(TASK MATERIAL)
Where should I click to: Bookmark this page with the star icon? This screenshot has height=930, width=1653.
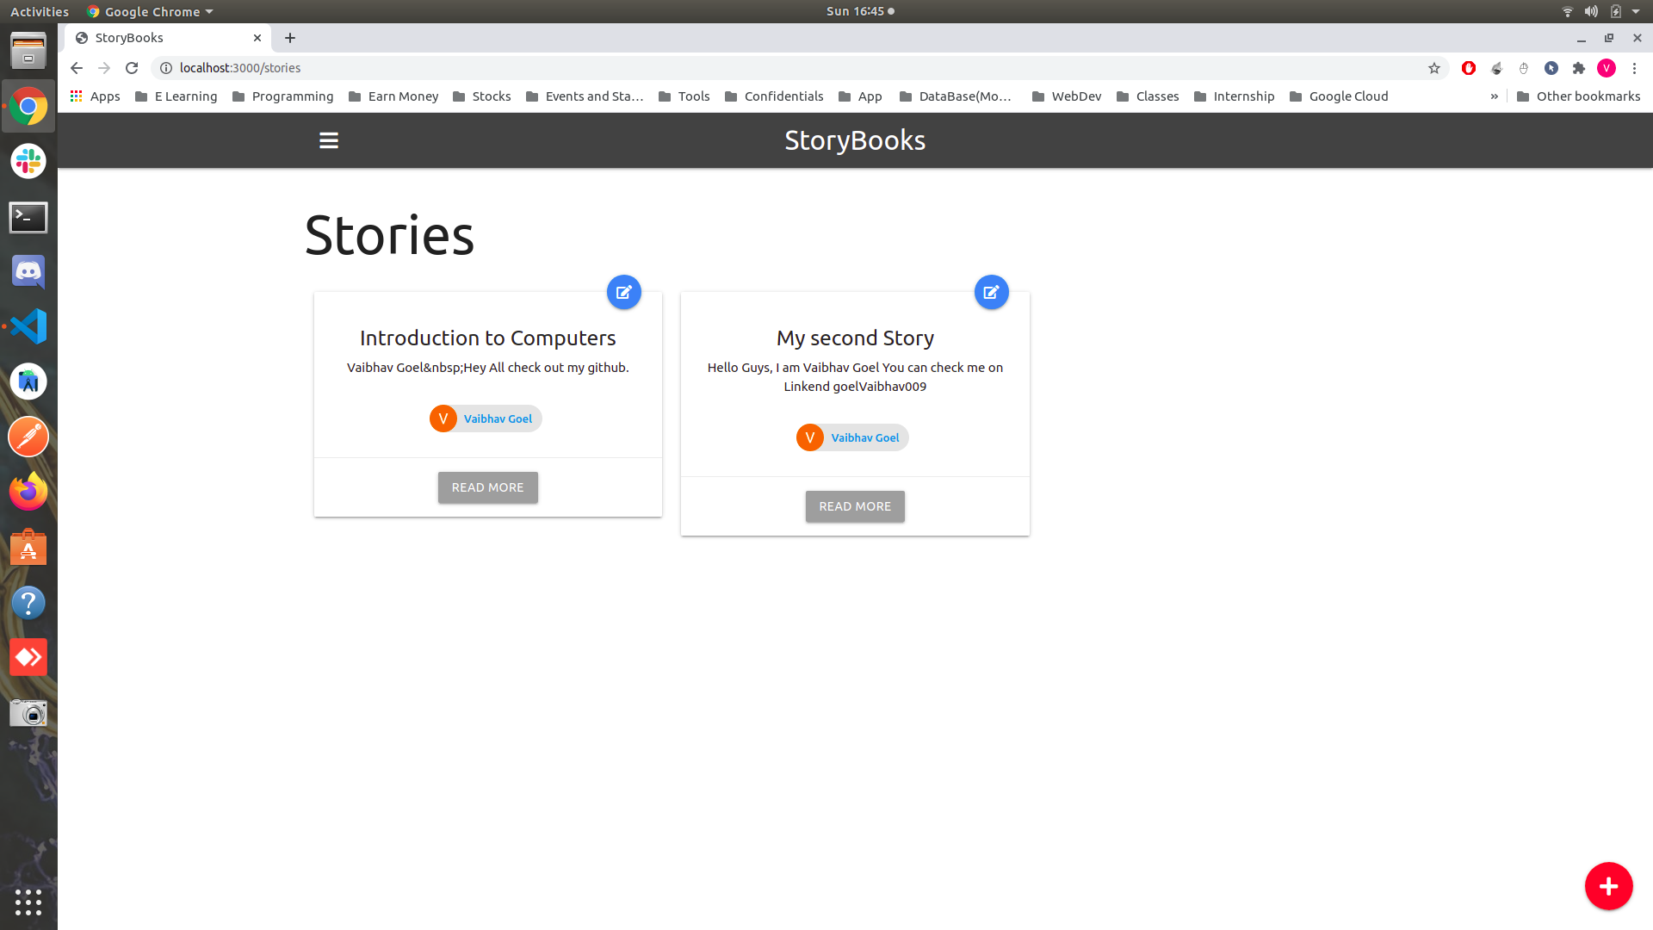pos(1434,68)
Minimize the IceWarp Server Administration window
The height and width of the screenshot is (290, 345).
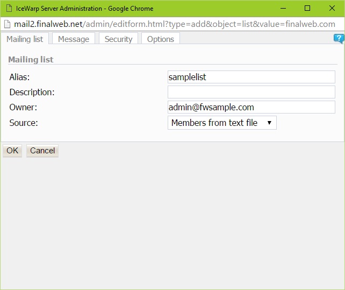282,8
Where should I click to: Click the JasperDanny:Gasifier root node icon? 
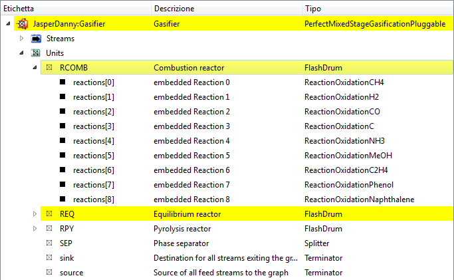[x=22, y=24]
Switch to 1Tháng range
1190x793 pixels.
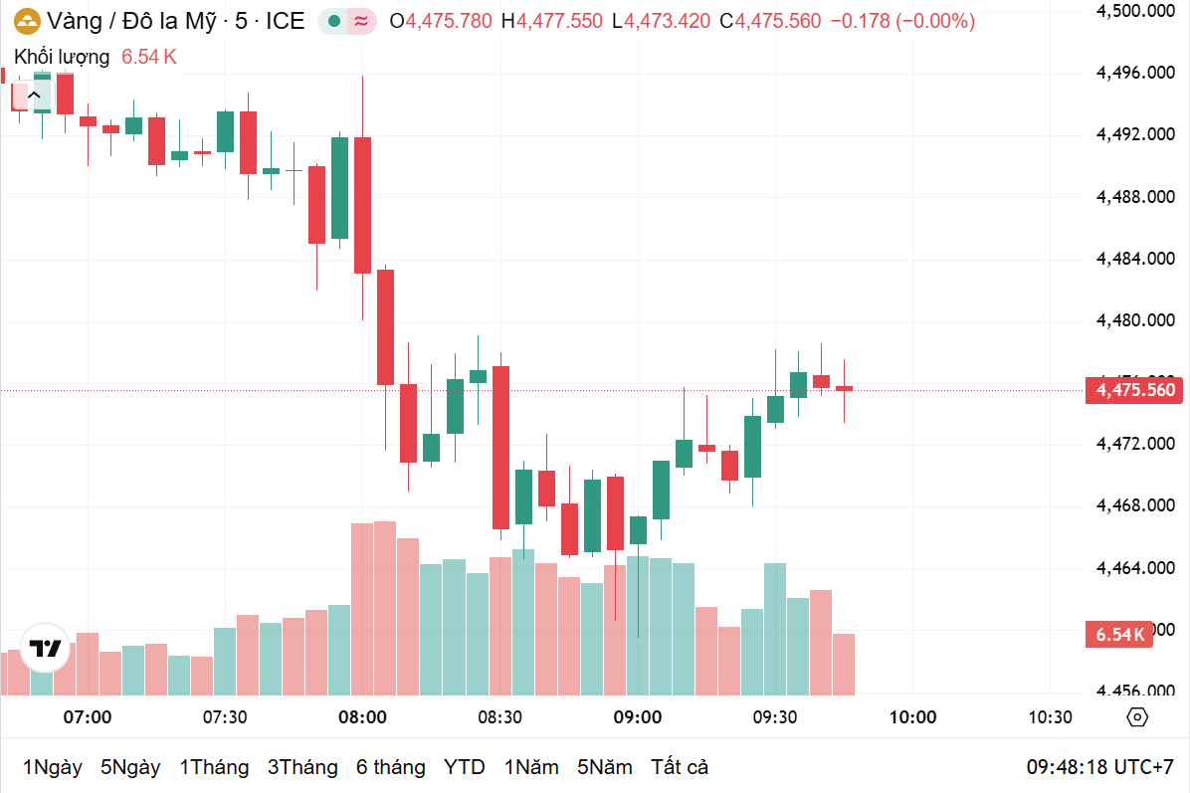coord(214,767)
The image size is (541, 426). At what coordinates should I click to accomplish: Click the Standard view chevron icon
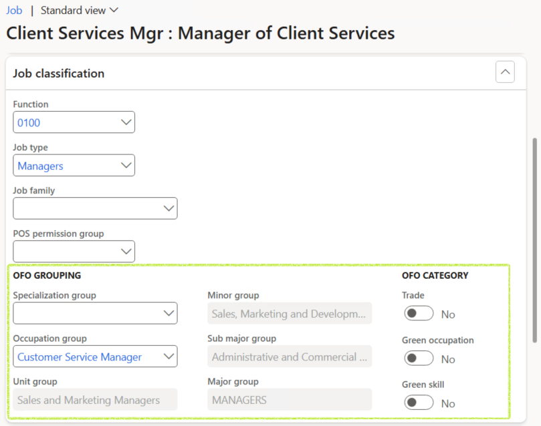click(114, 10)
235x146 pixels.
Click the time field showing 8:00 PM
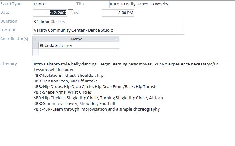118,13
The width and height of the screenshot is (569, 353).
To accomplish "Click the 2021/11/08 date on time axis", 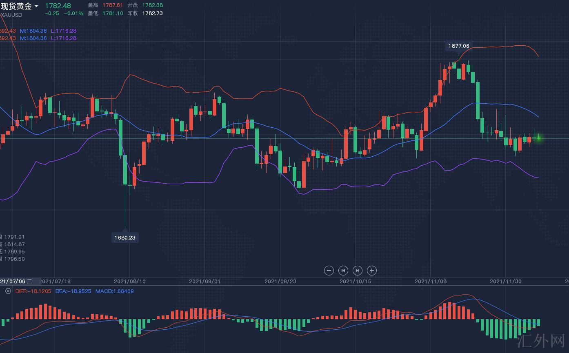I will 430,281.
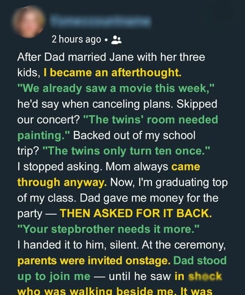245x295 pixels.
Task: Select yellow text "I became an afterthought."
Action: pos(112,73)
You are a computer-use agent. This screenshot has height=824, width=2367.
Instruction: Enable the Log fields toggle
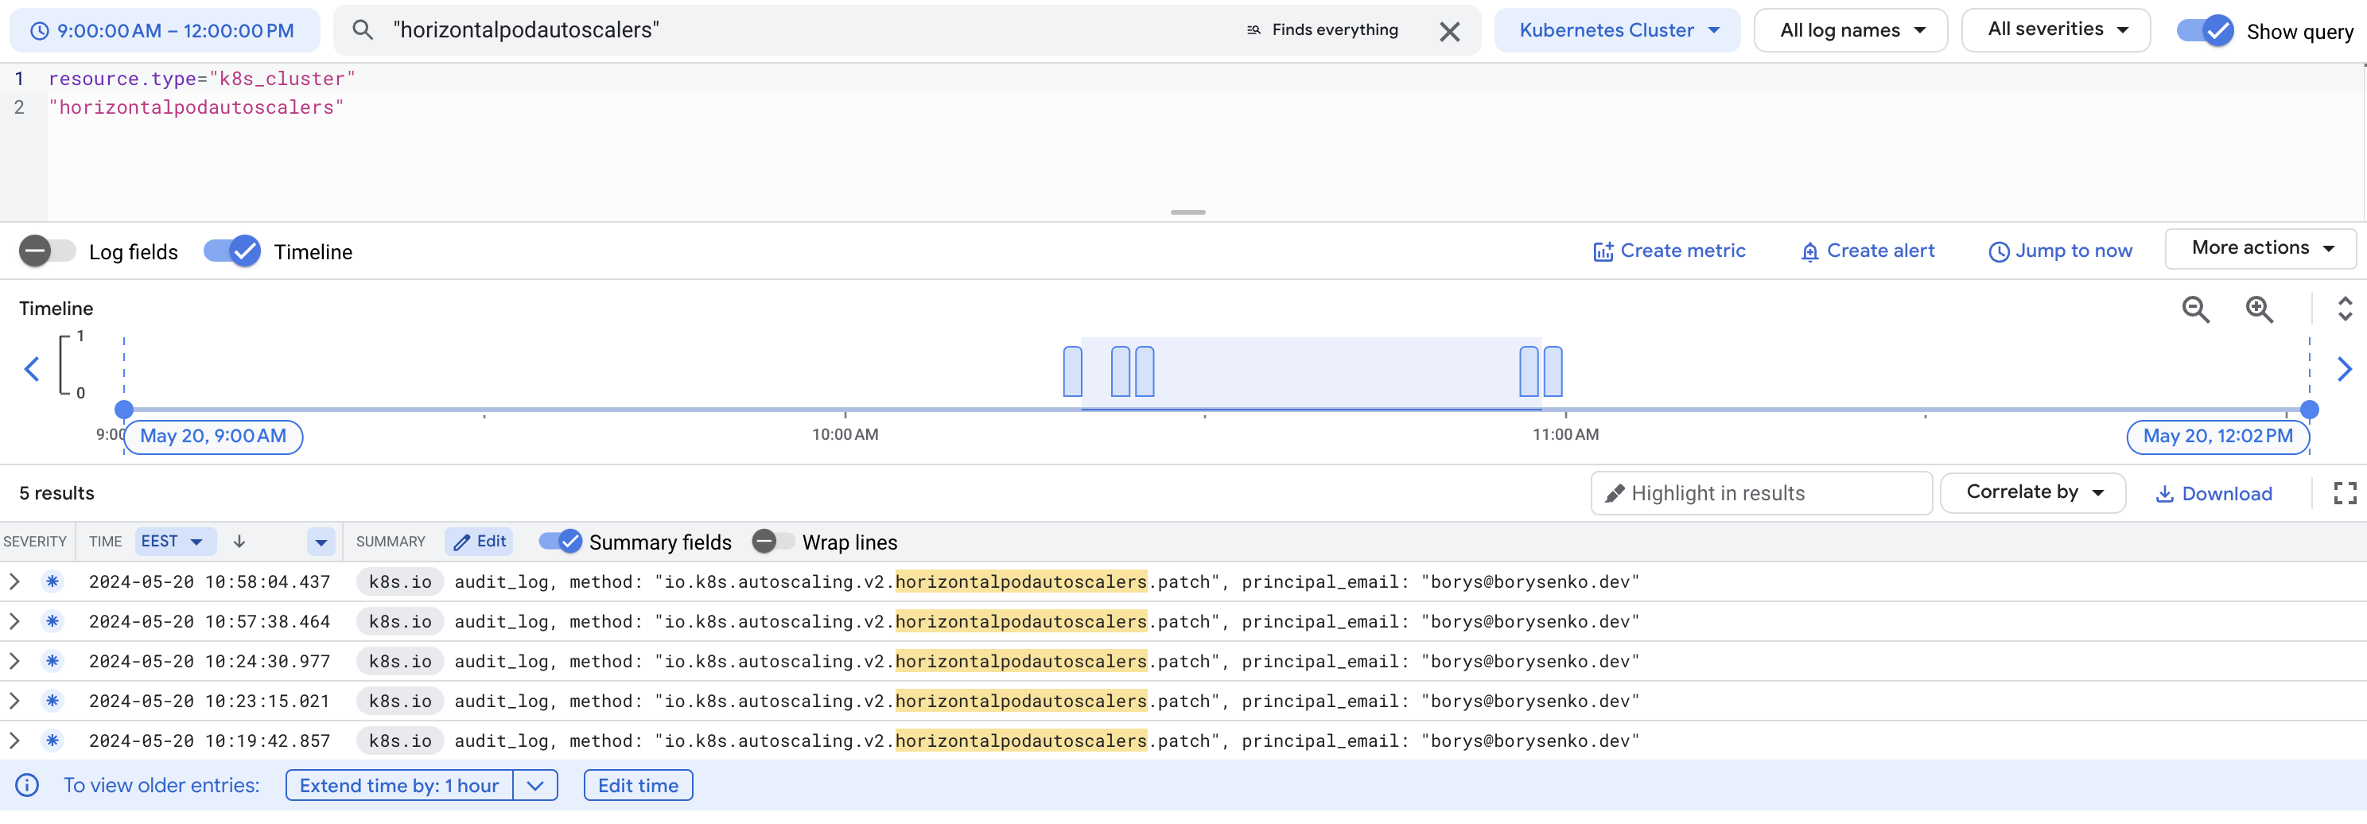(48, 251)
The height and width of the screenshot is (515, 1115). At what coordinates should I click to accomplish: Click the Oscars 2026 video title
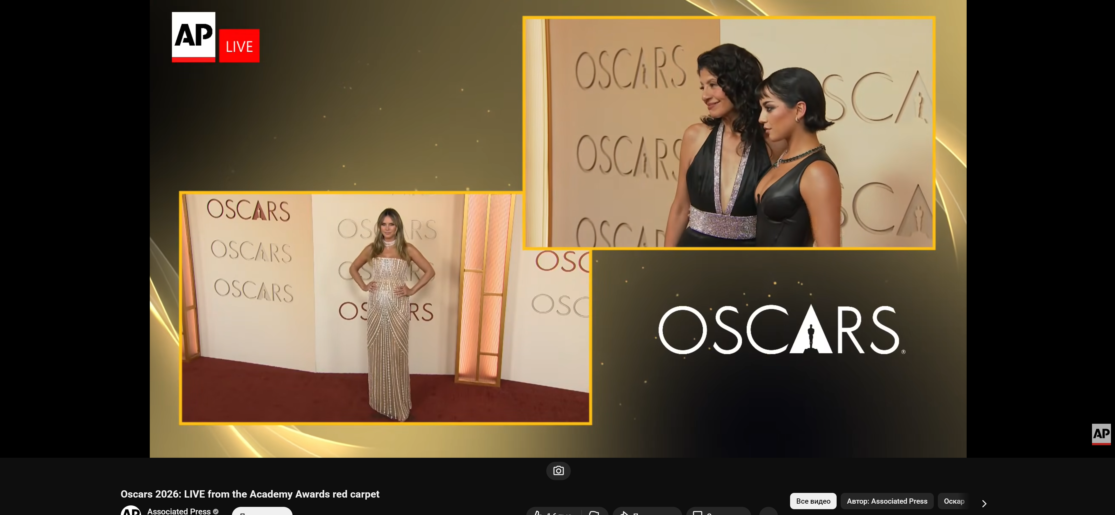(250, 494)
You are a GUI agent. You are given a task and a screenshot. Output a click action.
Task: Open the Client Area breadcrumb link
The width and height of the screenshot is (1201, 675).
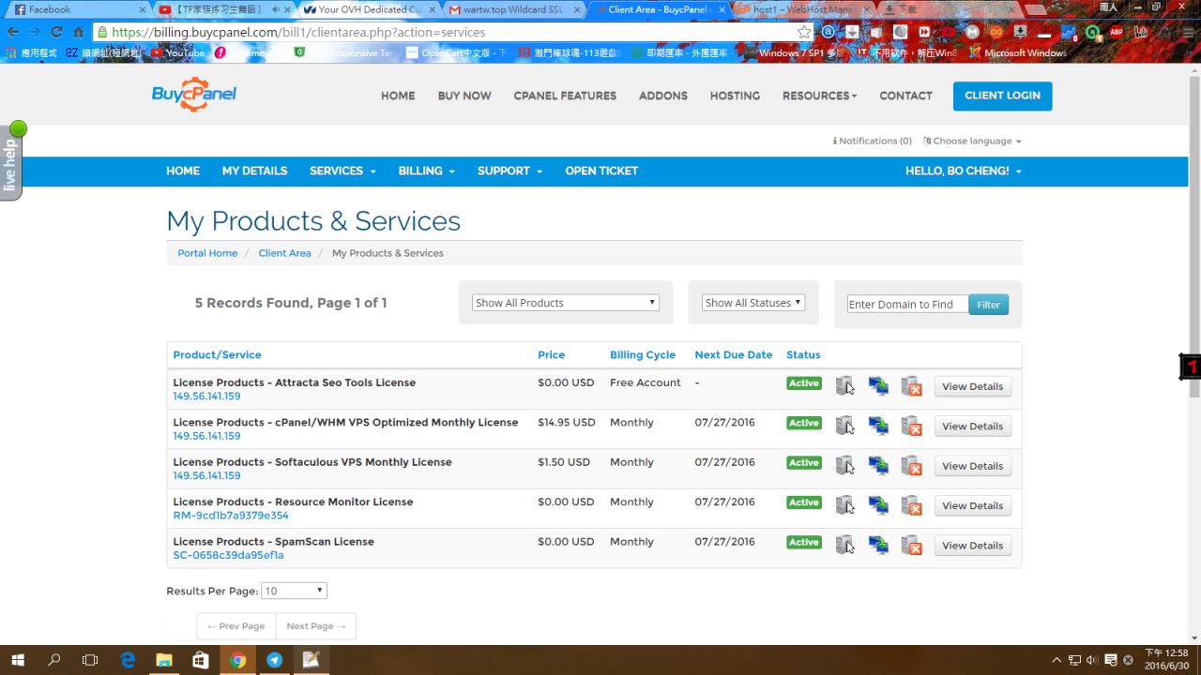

(TASK BRIEF) Convert the stretch from the line containing "The height and width of the screenshot is (515, 1115)." through the end of the records into a JSON list of strings, one string per line, with blank lines and pictures left out.

(TASK SOLUTION)
[
  "The height and width of the screenshot is (515, 1115). At what coordinates should I click to accomplish: Click the Oscars 2026 video title",
  "(250, 494)",
  "You are a GUI agent. You are given a task and a screenshot. Output a click action.",
  "Task: Open the Client Area breadcrumb link",
  "The width and height of the screenshot is (1201, 675)."
]